Eating and Drinking Well in Puglia, Basilicata, and Calabria

The Mediterranean diet was born here. Southern Italian cuisine is based on seasonal local produce, so don’t expect to find, say, grapes in May or watermelon in November, although the mild climate and fertile soil, linked to modern farming methods, means that most vegetable products have a long growing season.

Traditional cuisine reflects its peasant origins, with hearty homemade pasta, thick bean soups, and grilled meat and fish. The emphasis, though, is on vegetables, with zucchini, eggplant, beans, sweet peppers, and at least a dozen varieties of tomatoes transformed into imaginative dishes. Naturally, the local olive oil is never lacking on the table. Dribbled over soup or a thick chunk of bread, it can transform the plainest dish into a gourmet treat. One defining principle of Italian cooking is to use excellent ingredients in simple preparations. That philosophy reaches its purest expression here.

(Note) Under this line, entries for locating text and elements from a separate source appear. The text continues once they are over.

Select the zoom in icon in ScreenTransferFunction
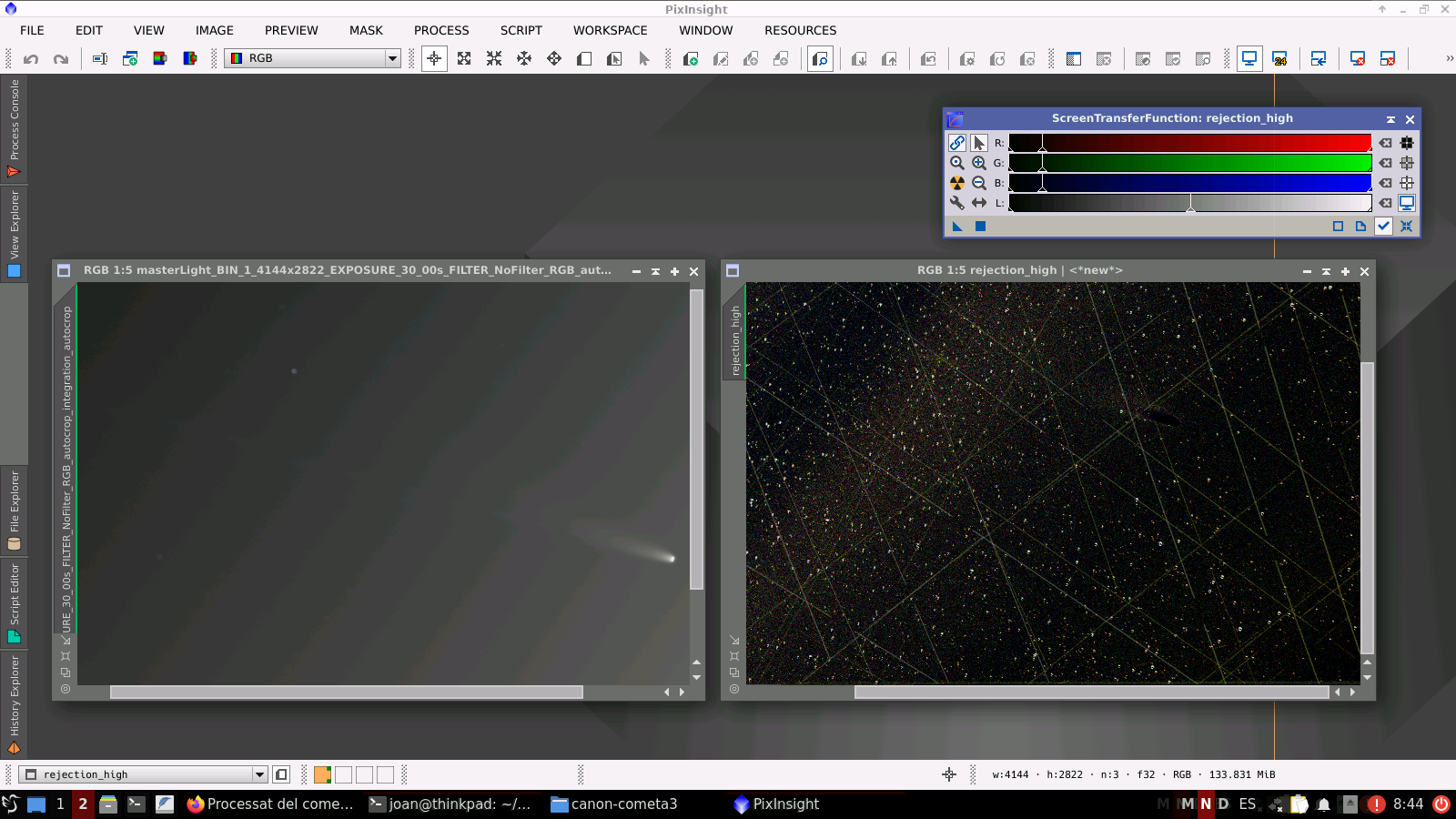The image size is (1456, 819). [x=979, y=163]
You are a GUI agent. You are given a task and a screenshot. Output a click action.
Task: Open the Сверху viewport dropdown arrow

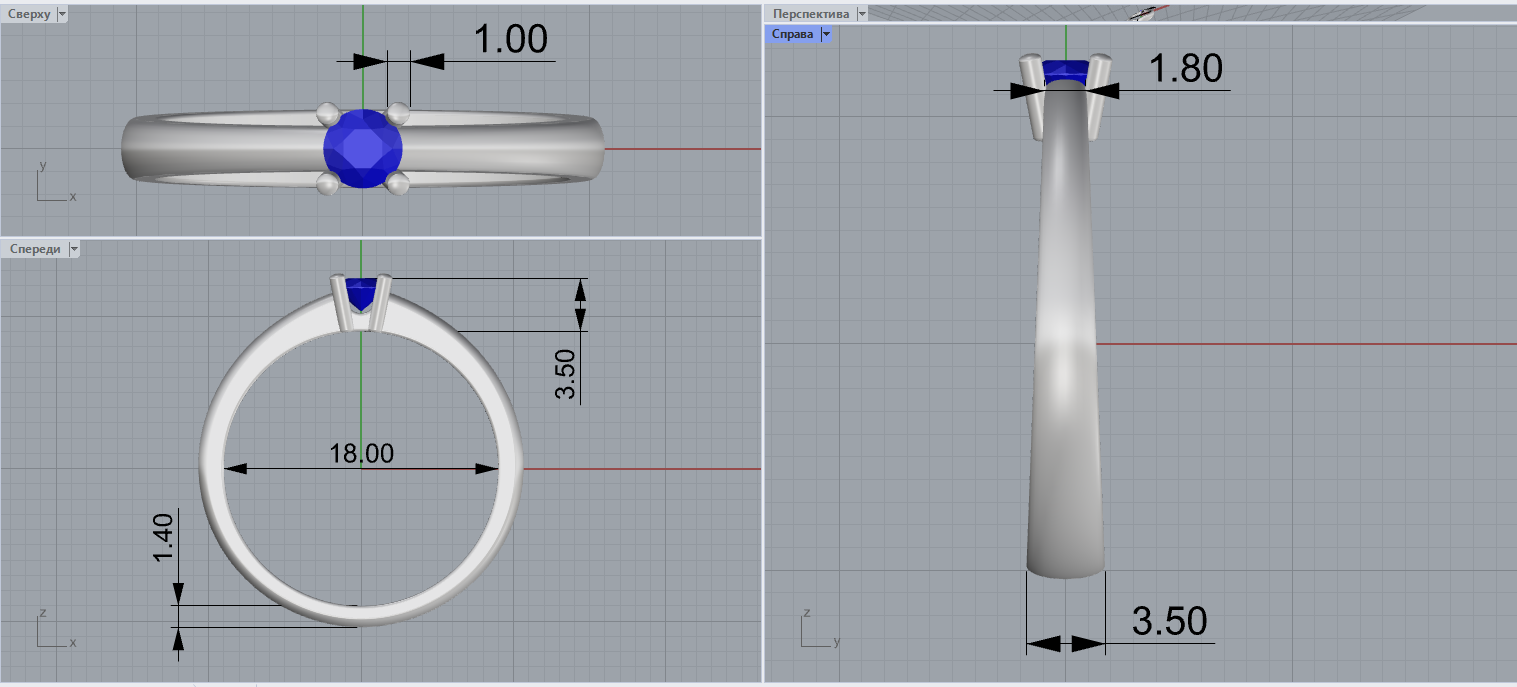pyautogui.click(x=63, y=14)
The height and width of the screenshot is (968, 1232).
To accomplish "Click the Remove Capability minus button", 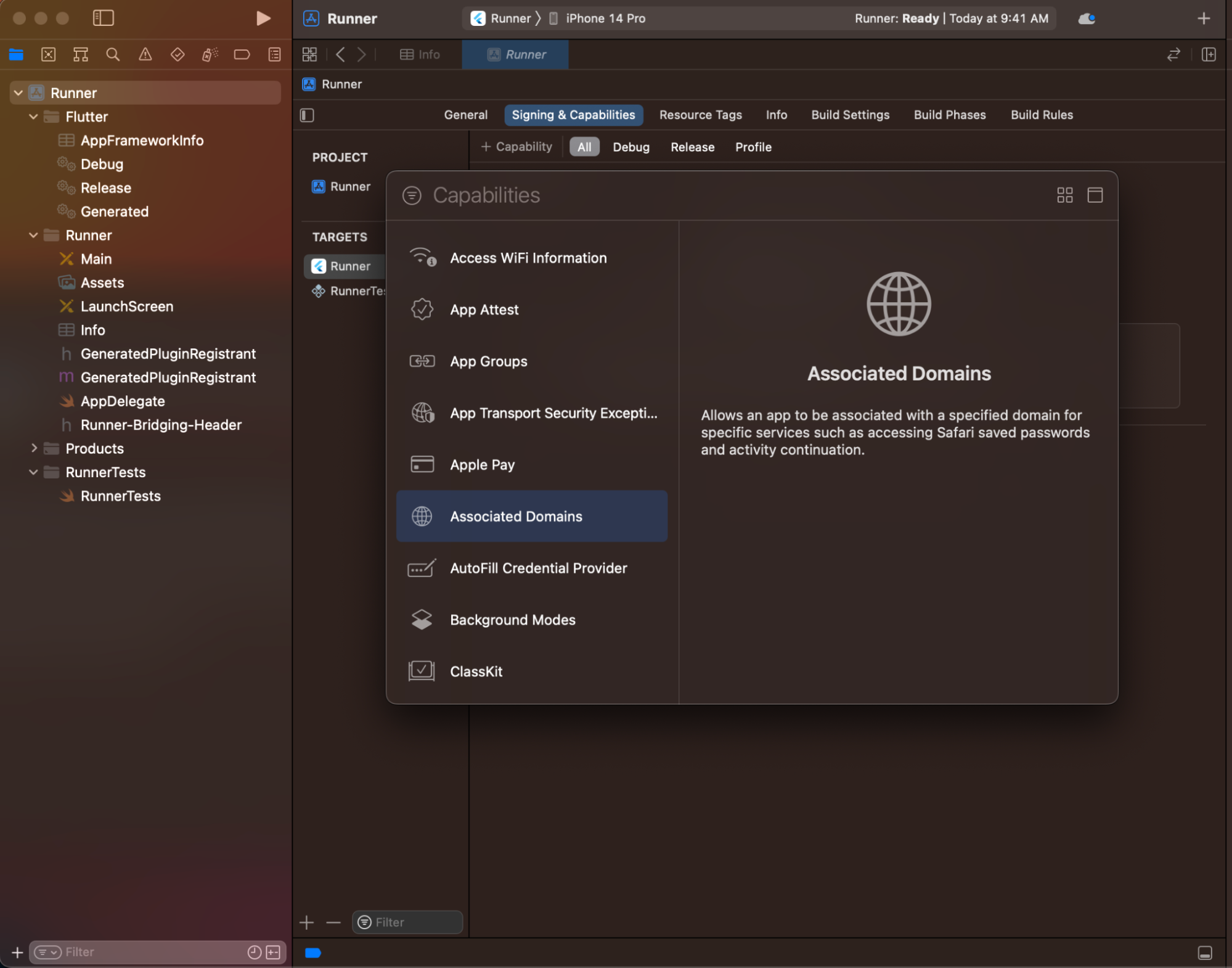I will [x=335, y=921].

The best—and cheapest—meals are often found at a family-run trattoria, perhaps with a sign above the door proclaiming, "cucina casareccia" (home cooking). Dishes will be strictly seasonal, so don’t expect an extensive menu, but these humble establishments manage to create flavors rivaling those of any highbrow restaurant. Take your waiter's suggestions and leave yourself in the hands of the chef (who will most likely be his wife or mother).

More upscale establishments turn local ingredients into deliciously inventive dishes. Many such restaurants are set in breathtaking locations, yet prices remain relative bargains compared to similar places farther north.

Fabulous Fava

Puré di fave e cicorielle, a puree of fava beans topped with sautéed chicory, is unique to Puglia and Basilicata. The simple recipe has been prepared here for centuries and continues to be a staple of the local diet. The dried favas are soaked overnight, cooked with potatoes, seasoned with salt and olive oil, and served warm with wild green chicory, often with a sprinkling of ground peperoncino (chili pepper). Mix it together before eating, and wash it down with a glass of primitivo or aglianico.

Meat

In addition to its excellent beef, Basilicata is known for its salsicce lucane (sausages), seasoned with salt, cayenne pepper, and fennel seeds. Enormous grills are a feature of many of the region's restaurants, infusing the dining area with the aroma of freshly cooked meat. Adventurous eaters in Puglia should look for turcinieddhri (a blend of lamb's innards) and pezzetti di cavallo (braised horse meat).

Pasta

Puglia is the home of orecchiette with cime di rapa (broccoli rabe) and olive oil, a melodious dish that's wondrous in its simplicity. Try also cavatelli and strascinati (rectangles of pasta with one rough side and one smooth side).

Peppers

Calabria is known for its use of little hot peppers that can range from a mild sprinkling in tomato sauce to the tongue-scorching 'nduja (spicy pork salami) paste. Local cured meats like soppressata (dried spicy salami), and salsiccia piccante (hot sausage), often sold by street vendors on a roll with peppers, onions, french fries, and mayonnaise, are all spiced with peperoncini.

Seafood

Fish can be grilled (alla griglia), baked (al forno), roasted (arrosto), or steamed (in umido). Among the highlights are delicate orata (sea bream), branzino (sea bass), gamberi rossi (sweet red shrimp), and calamari. Puglia is the home of cozze pelose (hairy-shelled mussel), and Calabria’s version of sushi is freshly caught ricci di mare (sea urchins), considered a delicacy—and an aphrodisiac!

Wines

Puglia produces around 17% of Italy's wine, more than the output of Australia. In the past, most of it was vino sfuso (jug wine), but over the past 15 years, producers have been concentrating on quality—with impressive results. The ancient primitivo grape (an ancestor of California's zinfandel) yields strong, heady wines like Primitivo di Manduria. The negroamaro grape is transformed into palatable rosati (rosés), as well as the robust Salice Salentino. Pair a dessert with the sweet red Aleatico di Puglia or Moscato di Trani.

In Basilicata, producers use the aglianico grape to outstanding effect in the prestigious Aglianico del Vulture. In Calabria, they've worked wonders with gaglioppo.